7/30/14

From Jim McGuiggan... Creation and animal suffering


Creation and animal suffering

Petra wonders why God created the world so that animals have to suffer. We eat them, many of them eat each other, some of them are used for medical studies and some of them are butchered so that vain people can wear the exotic. And in the Old Testament we have the God-appointed sacrifice of animals.

As the biblical record presents it, in the beginning when God created humans and animals they ate vegetation and not each other (Genesis 1:29-30). It is only subsequent to our sinful rebellion that animals became a source of food for humans and (apparently) for one another (Genesis 9:3-6). I’m certain in light of that, as a beginning, and the development of the redemptive Story that we should view animal death as well as human death in connection with the arrival of sin and God's redeeming purpose. As Genesis 9:5 seems to imply, a tension is to be seen between the animal world and the humans.

I’m not suggesting that animals thoughtfully developed enmity against humans but I am suggesting that the peaceful relationship between them that’s reflected in Genesis 2:19-20 and 1:29-30 deteriorated. The mechanisms involved in that would be another discussion but I’m sure we should take the whole curse narrative of Genesis 3:14-19 into account and see it as the outworking of God’s will. That will is never to be separated from God’s redemptive purpose, which embraces the entire creation (see Romans 8:18-23). And if we hear the scriptures teach that God knew about our coming rebellion—as I’m sure he did—and that he prepared the creation for that eventuality this might ease our concerns about animals that are structured as carnivores. (They didn't grow flesh-tearing teeth after we sinned though the appetite may have arrived at that point.)

Whatever we are to make of the texts there are those (like Isaiah 11:6-9) that speak of peace in the animal world when the Messiah completes his glorious work of restructuring human society in justice, love and mercy. I think the least we should take from such texts is this: that the peace of the animal world was disrupted in light of sinful rebellion and spiritual anarchy. When all this is done away then the entire creation finds peace. So the texts as they sit present peace in the animal world arriving with the spiritual restructuring of the human world.

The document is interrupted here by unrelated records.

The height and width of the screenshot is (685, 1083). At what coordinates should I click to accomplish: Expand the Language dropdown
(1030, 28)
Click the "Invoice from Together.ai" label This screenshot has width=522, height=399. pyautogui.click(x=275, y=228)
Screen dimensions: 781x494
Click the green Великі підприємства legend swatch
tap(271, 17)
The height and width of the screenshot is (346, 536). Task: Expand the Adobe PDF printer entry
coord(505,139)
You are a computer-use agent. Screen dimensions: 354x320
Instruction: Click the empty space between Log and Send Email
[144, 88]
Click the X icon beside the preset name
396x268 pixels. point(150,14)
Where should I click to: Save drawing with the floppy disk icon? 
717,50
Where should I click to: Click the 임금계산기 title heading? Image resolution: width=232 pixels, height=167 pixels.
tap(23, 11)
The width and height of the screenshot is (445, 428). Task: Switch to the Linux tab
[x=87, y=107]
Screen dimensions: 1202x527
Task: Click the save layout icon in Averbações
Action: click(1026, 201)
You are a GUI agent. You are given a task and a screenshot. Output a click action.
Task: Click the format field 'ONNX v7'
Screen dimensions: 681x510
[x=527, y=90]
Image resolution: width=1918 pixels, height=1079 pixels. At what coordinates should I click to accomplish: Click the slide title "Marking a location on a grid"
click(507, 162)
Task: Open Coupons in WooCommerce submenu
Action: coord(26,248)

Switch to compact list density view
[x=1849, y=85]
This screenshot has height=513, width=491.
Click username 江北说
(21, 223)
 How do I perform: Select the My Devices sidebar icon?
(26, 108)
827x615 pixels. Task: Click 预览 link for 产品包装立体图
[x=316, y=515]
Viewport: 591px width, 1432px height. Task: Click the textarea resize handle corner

I believe there are aspects of the suffering of the animal world that serve the purposes of God by convicting us of our sin. I believe that the whole sacrificial system of the Old Testament, while it certainly runs deeper than this, sets before us the suffering of the innocent that sinful humans can be granted fellowship with the Holy Father. These sacrificial animals certainly shadow forth the coming of the Lamb of God but in themselves and their loss they bear witness to our sin and the depth of God’s love toward us. To puzzle over such questions is right and to refuse to settle for glib "explanations" is also right but what is not right is to forget that God looked at his entire creation and whispered, "Good!" Not a sparrow dies, said Jesus, but that the Holy Father doesn’t take note of it.

We usually speak as if Christ's work of reconciliation embraced only humans and it's perfectly right that we should do so. But Colossians 1:19-20 and other texts should remind us that the effect of Christ's work is cosmic.